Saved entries
+--

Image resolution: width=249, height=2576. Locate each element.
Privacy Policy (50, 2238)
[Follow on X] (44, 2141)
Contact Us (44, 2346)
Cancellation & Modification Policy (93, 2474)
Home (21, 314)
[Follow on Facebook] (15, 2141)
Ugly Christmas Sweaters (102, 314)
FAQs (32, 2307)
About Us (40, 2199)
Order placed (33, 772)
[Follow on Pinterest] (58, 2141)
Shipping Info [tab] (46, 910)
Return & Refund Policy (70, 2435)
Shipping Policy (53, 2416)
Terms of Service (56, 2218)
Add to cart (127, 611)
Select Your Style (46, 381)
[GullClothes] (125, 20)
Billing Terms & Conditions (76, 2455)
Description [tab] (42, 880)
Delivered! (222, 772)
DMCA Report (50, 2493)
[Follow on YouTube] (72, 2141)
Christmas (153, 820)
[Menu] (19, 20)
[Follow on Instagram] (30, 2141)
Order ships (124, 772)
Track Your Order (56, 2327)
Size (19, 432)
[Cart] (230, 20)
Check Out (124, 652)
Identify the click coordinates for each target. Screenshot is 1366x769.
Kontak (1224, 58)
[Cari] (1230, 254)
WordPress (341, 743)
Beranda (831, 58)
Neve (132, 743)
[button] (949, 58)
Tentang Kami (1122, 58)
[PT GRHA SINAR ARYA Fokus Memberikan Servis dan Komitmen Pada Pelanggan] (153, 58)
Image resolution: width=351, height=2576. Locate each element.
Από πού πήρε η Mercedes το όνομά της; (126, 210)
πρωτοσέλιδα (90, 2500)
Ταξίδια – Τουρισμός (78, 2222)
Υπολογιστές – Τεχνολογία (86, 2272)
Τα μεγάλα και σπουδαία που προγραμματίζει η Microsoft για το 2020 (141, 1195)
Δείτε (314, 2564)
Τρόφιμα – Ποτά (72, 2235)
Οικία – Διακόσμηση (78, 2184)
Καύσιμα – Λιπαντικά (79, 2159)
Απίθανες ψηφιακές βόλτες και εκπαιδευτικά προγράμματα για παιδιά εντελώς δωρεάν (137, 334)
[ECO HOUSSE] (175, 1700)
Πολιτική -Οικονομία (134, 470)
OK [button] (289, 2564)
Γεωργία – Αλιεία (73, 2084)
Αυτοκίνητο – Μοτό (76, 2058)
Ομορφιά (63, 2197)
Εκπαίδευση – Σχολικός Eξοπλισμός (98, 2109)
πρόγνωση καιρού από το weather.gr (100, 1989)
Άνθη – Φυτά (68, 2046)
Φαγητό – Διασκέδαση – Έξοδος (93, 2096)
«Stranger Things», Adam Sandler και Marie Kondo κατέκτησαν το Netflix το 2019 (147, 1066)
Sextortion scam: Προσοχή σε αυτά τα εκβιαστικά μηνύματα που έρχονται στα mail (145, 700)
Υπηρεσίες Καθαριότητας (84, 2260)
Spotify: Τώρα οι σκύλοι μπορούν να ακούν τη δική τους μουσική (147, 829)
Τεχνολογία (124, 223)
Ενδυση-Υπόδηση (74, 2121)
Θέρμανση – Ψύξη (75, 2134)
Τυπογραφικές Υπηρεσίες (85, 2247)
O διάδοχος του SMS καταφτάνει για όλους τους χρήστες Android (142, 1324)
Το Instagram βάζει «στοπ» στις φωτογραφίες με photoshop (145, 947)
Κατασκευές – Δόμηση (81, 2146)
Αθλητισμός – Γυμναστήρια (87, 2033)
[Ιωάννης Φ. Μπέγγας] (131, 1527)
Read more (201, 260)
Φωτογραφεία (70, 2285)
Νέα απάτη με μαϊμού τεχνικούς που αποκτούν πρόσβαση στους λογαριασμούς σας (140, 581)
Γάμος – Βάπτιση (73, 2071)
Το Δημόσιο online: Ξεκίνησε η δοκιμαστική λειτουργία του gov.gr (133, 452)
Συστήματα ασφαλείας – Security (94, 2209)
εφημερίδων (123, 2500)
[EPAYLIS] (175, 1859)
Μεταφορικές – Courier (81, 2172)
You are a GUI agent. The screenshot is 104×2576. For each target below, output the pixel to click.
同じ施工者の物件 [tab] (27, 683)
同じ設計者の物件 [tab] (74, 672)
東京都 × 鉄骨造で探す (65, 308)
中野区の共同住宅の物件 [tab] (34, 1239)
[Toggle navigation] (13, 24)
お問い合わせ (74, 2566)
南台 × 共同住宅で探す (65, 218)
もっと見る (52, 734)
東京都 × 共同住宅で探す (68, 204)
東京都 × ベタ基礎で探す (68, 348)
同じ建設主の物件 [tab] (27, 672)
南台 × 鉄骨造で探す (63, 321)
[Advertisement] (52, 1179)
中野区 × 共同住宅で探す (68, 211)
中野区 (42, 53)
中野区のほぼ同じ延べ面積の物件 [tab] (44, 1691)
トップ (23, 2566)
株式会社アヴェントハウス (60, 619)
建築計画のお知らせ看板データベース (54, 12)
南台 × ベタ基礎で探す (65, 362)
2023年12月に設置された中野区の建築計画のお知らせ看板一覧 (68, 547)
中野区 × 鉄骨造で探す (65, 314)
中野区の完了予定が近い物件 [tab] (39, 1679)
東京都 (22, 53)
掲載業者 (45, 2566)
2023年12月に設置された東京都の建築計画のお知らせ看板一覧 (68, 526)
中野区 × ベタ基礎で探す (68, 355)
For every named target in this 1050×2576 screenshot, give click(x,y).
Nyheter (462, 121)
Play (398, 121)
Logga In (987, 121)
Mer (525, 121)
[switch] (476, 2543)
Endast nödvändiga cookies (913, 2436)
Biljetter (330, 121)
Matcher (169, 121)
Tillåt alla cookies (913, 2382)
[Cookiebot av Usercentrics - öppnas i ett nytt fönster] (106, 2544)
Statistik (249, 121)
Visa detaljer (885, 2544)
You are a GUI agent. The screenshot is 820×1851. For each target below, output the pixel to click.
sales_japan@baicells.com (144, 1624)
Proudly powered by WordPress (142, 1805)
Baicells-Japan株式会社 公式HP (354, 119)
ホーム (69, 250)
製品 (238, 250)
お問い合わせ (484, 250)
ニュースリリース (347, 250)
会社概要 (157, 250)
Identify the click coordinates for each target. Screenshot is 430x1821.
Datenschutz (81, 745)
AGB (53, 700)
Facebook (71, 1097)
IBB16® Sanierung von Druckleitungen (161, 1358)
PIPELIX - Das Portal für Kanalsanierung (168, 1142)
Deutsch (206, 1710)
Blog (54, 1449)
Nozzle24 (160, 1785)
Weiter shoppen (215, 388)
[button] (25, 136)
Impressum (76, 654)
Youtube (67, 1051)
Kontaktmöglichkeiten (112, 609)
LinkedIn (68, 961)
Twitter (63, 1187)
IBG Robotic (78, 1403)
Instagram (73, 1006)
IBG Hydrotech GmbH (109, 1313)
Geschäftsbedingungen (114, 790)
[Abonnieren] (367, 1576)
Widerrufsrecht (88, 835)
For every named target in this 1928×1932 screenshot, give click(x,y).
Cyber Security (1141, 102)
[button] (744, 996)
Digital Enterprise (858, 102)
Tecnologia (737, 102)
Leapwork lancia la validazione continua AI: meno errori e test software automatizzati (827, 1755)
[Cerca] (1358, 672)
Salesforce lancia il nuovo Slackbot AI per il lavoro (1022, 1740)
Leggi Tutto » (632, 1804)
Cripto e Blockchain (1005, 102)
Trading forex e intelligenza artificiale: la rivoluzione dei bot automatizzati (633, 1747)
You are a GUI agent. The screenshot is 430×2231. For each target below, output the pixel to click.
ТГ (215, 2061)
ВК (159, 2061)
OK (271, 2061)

+--

## WHAT TO PRODUCE
Above are the entries; repeat their lines exactly, from the first through the one that contains "FAQs (32, 2307)".

## SOLUTION
Image resolution: width=249, height=2576. Locate each element.
Privacy Policy (50, 2238)
[Follow on X] (44, 2141)
Contact Us (44, 2346)
Cancellation & Modification Policy (93, 2474)
Home (21, 314)
[Follow on Facebook] (15, 2141)
Ugly Christmas Sweaters (102, 314)
FAQs (32, 2307)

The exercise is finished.